Nikoloz Chikovani

Personal information
- Date of birth: 21 June 2007 (age 19)
- Place of birth: Georgia
- Height: 1.88 m (6 ft 2 in)
- Position: Winger

Team information
- Current team: Watford
- Number: 19

Youth career
- 0000–2024: Dinamo Tbilisi
- 2025–: Watford

Senior career*
- Years: Team / Apps / (Gls)
- 2024–2025: Dinamo-2 Tbilisi / 11 / (0)
- 2025: FC Dinamo Tbilisi / 9 / (1)
- 2025–: Watford / 0 / (0)
- 2025: → Royal Charleroi (loan) / 1 / (0)
- 2025: → Zebra Elites (loan) / 5 / (0)

International career^{‡}
- 2023–2024: Georgia U17 / 13 / (2)
- 2024–: Georgia U19 / 16 / (3)

= Nikoloz Chikovani =

Georgian footballer (born 2007)

Nikoloz Chikovani (ნიკოლოზ ჩიქოვანი; born 21 June 2007) is a Georgian professional footballer who plays as a winger for Watford.

==Early life==
Chikovani was born on 21 June 2007. Born in Georgia, he started playing football at the age of four.

==Club career==
As a youth player, Chikovani joined the youth academy of Georgian side FC Dinamo Tbilisi at the age of thirteen and was promoted to the club's senior team ahead of the 2025 season, where he made nine league appearances and scored one goal.
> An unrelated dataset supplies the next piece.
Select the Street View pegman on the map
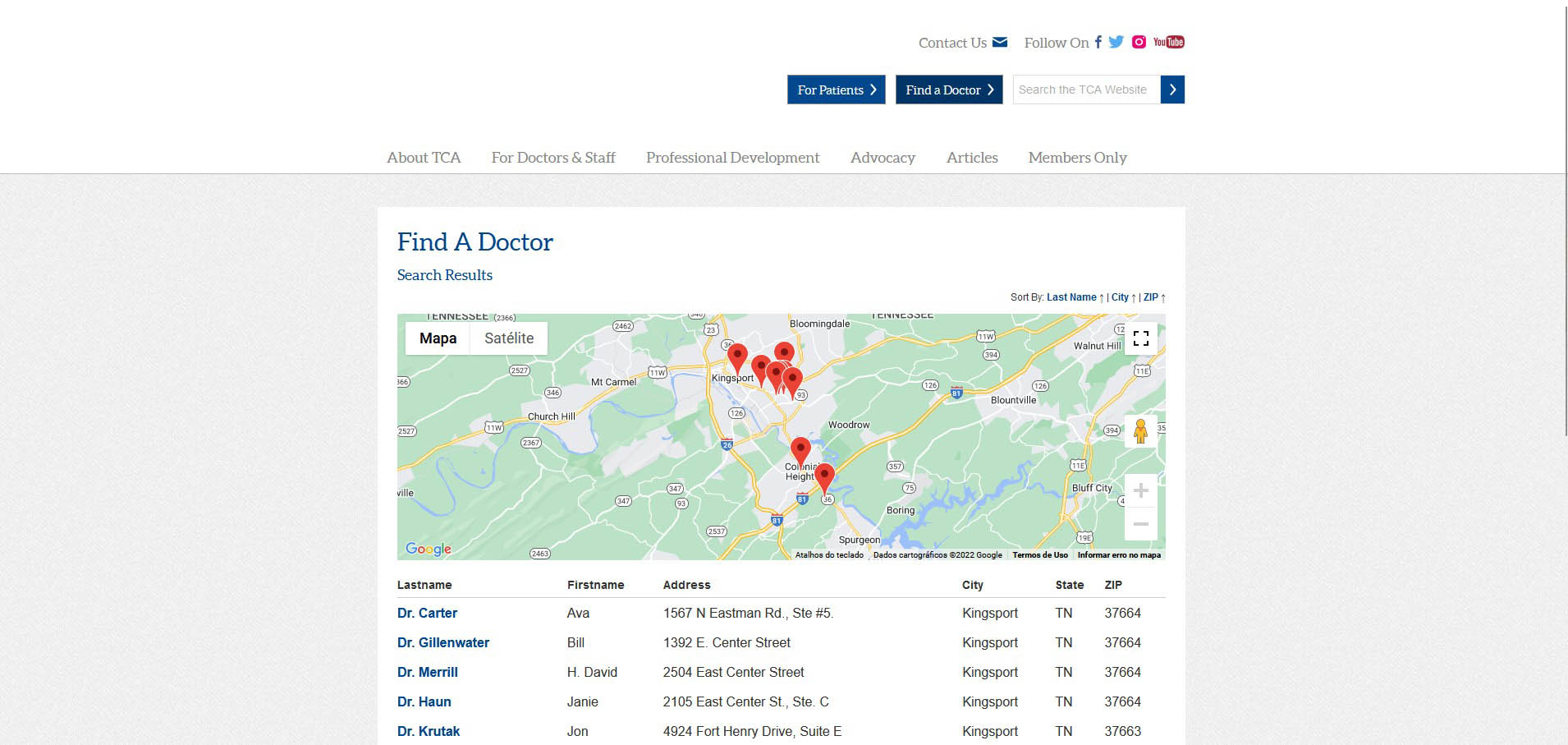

Belgian news website Walfoot.be wrote in 2025 that he was "considered a great talent in his country".

Following his stint there, he signed for English side Watford FC in 2025. The same year, he was sent on loan to Belgian side Royal Charleroi SC, where he made one league appearance and scored zero goals.

==International career==
Chikovani is a Georgia youth international. During November 2025, he played for the Georgia national under-19 football team for 2026 UEFA European Under-19 Championship qualification.